California’s 2018 marijuana tax-revenue tally is in, and once more, it’s far below what the state had projected.

According to a news release from the state Department of Tax and Fee Administration, the fourth quarter of 2018 brought $103.3 million in marijuana tax revenues, not including city or county taxes.

That brings the year’s total to just over $345 million, far short of the $643 million originally projected for the year by former Gov. Jerry Brown’s administration.

Why is the California marijuana industry, which is continuing to grow and stabilize, underperforming expectations?

MJ businesses – as well as some lawmakers and regulators in the state – have pointed to the following challenges faced by the cannabis industry, according to the Orange County Register:

  • Issues surrounding the regulatory framework.
  • High state taxes burdening cannabis companies.
  • Municipalities’ widespread bans on MJ firms.
  • A thriving – and possibly expanding – illicit market that’s severely undercutting legal cannabis businesses.

Although tax revenues climbed throughout 2018 – the first quarter of 2018 brought in just $60.9 million, the second increased to $80.2 million and the third hit $100.8 million – the totals reflected a state government caught off-guard by a resilient underground market, which is still widely comprised of businesses that were shut out of the regulated market in one way or another.

Roughly two-thirds of the cities and counties in the state remain off-limits to marijuana companies, and illegal competitors – especially in Southern California – continue to undercut legal competitors by not paying taxes or passing those costs on to consumers.

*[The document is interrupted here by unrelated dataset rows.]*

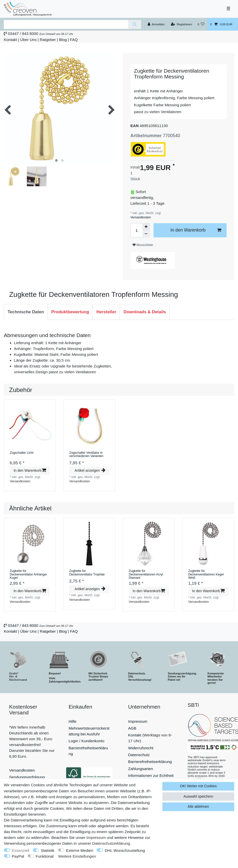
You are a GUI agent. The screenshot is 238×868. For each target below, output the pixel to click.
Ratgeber (47, 39)
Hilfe (72, 721)
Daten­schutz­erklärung (111, 843)
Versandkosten (141, 217)
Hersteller (106, 312)
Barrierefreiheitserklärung (150, 762)
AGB (132, 728)
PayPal (18, 856)
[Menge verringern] (146, 234)
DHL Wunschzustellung (125, 850)
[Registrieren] (181, 24)
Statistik (47, 850)
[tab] (26, 312)
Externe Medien (79, 850)
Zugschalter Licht (22, 453)
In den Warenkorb (196, 230)
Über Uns (28, 39)
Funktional (44, 856)
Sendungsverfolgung (27, 777)
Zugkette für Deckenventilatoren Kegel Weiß (206, 575)
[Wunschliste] (201, 24)
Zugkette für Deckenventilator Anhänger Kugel (28, 575)
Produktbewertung (70, 312)
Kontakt (10, 39)
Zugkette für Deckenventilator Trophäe (87, 573)
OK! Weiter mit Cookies (198, 786)
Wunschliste (143, 245)
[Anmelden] (156, 24)
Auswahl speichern (198, 796)
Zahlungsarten (141, 769)
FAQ (74, 39)
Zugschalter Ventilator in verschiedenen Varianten (86, 455)
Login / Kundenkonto (87, 741)
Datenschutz (139, 755)
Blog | (64, 39)
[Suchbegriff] (66, 24)
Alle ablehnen (198, 806)
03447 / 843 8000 (23, 33)
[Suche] (135, 24)
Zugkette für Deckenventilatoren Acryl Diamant (146, 575)
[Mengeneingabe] (137, 230)
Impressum (138, 721)
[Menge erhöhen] (146, 226)
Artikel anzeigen (90, 470)
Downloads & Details (145, 312)
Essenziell (21, 850)
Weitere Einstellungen (77, 856)
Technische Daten (26, 312)
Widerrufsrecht (141, 748)
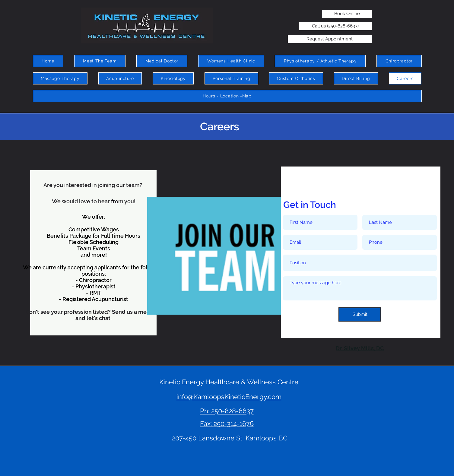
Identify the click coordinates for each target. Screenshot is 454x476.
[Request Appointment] (330, 39)
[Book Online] (347, 14)
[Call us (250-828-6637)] (335, 26)
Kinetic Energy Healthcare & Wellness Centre (229, 382)
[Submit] (360, 314)
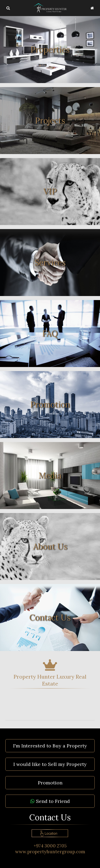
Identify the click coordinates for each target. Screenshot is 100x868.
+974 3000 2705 (50, 846)
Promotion (50, 783)
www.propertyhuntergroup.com (50, 851)
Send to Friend (50, 801)
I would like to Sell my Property (50, 764)
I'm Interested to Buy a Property (50, 746)
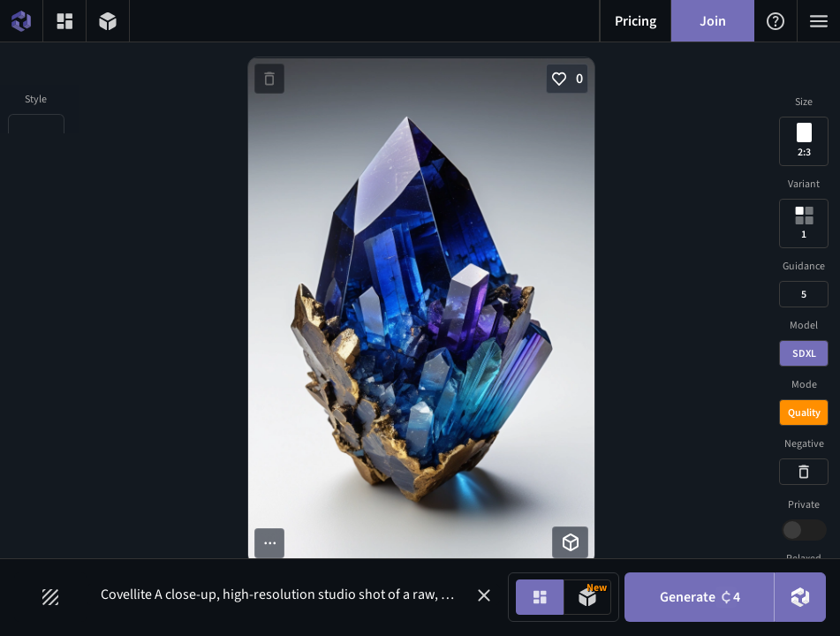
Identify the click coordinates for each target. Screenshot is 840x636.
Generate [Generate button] (700, 597)
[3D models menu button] (108, 20)
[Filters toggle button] (50, 597)
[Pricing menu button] (635, 20)
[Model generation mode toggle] (587, 597)
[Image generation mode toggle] (540, 597)
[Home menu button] (21, 20)
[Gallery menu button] (64, 20)
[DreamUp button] (800, 597)
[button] (484, 595)
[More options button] (269, 543)
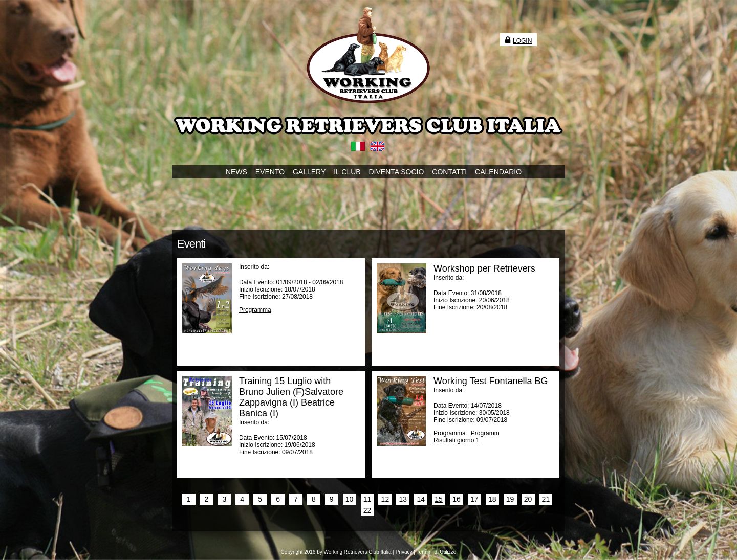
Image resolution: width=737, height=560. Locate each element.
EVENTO (270, 172)
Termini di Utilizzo (437, 552)
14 (421, 499)
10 (350, 499)
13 (403, 499)
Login (518, 41)
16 (457, 499)
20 (528, 499)
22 (367, 510)
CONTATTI (449, 172)
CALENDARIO (498, 172)
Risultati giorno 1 (456, 440)
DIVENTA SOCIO (397, 172)
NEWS (236, 172)
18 (492, 499)
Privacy (404, 552)
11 (367, 499)
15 (439, 499)
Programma (255, 310)
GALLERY (309, 172)
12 (385, 499)
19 (510, 499)
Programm (485, 433)
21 (546, 499)
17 (474, 499)
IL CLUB (347, 172)
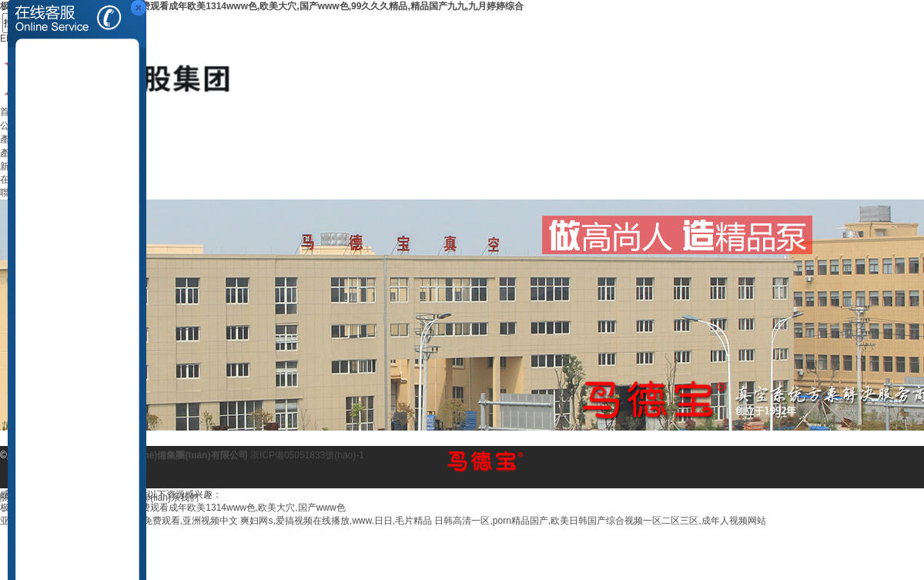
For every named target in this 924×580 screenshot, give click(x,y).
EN (6, 39)
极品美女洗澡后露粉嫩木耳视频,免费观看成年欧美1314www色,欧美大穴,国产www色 (172, 508)
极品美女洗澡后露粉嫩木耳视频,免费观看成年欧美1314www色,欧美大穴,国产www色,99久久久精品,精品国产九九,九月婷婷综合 (262, 6)
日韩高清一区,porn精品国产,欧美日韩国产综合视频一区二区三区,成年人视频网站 (600, 521)
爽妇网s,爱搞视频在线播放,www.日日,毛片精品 (336, 521)
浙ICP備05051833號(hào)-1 (307, 455)
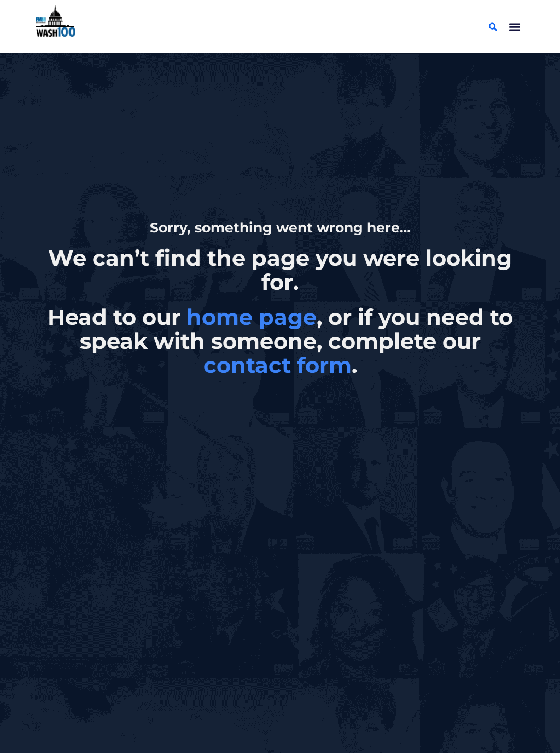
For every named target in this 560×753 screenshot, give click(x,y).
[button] (515, 26)
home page (252, 317)
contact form (277, 365)
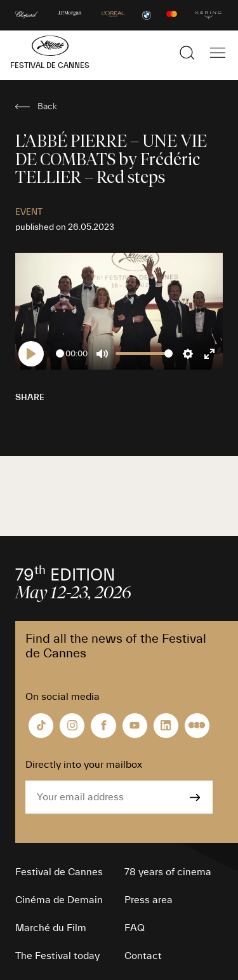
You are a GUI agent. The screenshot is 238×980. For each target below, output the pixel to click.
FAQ (135, 928)
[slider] (60, 353)
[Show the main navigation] (218, 53)
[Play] (31, 354)
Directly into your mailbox (84, 765)
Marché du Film (51, 928)
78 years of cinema (168, 872)
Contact (143, 956)
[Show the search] (187, 53)
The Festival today (57, 956)
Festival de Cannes (59, 872)
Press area (149, 900)
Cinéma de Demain (59, 900)
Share (30, 398)
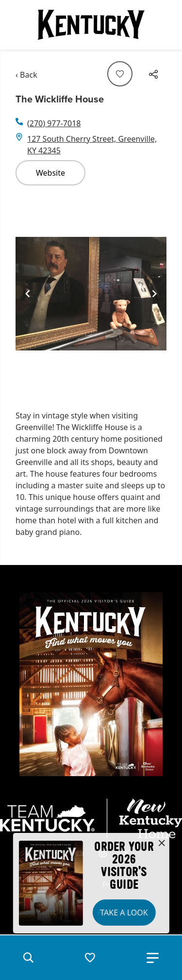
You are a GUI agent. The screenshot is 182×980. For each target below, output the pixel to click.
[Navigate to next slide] (154, 294)
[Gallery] (91, 294)
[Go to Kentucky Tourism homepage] (91, 25)
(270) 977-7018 (54, 123)
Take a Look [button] (124, 913)
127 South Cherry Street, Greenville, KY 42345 (92, 145)
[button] (28, 958)
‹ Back (26, 75)
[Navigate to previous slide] (28, 294)
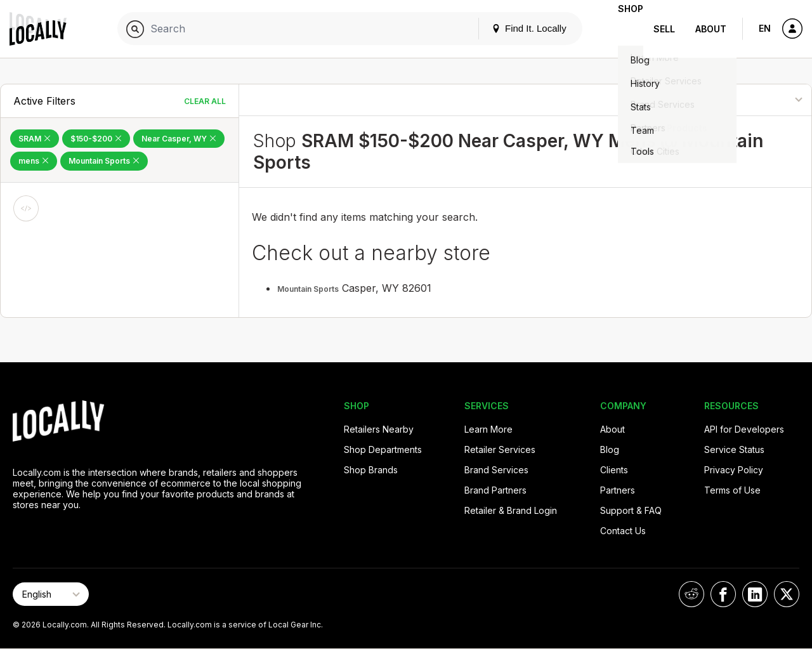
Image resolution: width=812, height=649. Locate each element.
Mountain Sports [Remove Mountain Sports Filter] (104, 161)
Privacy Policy (733, 469)
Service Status (734, 449)
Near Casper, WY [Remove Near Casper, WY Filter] (179, 138)
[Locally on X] (787, 594)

4 comments on “California’s 2018 cannabis tax haul of $345 million falls short of projections
  1. Kevin Lee Gardner on

    Maybe if the BCC actually did the job of enforcement like they are supposed to. Instead of whining about not making enough tax revenue. Do your job BCC! Shut down the illegal operations.

    Reply
  2. Old Timer on

    Maybe if the BCC did their job and followed the California Business and Professions Code. BPC § 26013 “… nor shall such regulations make compliance so onerous that the operation under a cannabis license is not worthy of being carried out in practice by a reasonably prudent businessperson.
    If the business was accessible, the State would collect their taxes. In my opinion, there are thousands of black market participants who would go legal.
    The code doesn’t require overpriced application fees, local corruption, or onerous operation requirements. The BCC and local authorities have purposely caused the failure. Politicians and law enforcement did not want legalization. So, what we have now is a failed rollout and an incredibly healthy black market. Healthier than ever! The BCC has already lost. There aren’t enough resources to forcibly shut down the black market. Sounds like they might try anyway. Everyone ready for a new war on drugs?

    Reply
    • Pat on

      The war never ended. Its just morphed into something different. The state adopted the “cartel” model. The state liked what they saw and thought… We’d like to do that too. And use the citizen’s tax dollars to implement it.

      Reply
  3. Pat on

    If the BCC were to do what you ask ( and your request is reasonable..); it would cost the state ALL of their tax revenue profits to do so. And then some. So, they keep it a cat & mouse game as it was prior to 1996. So, did this “law” make things better for the industry?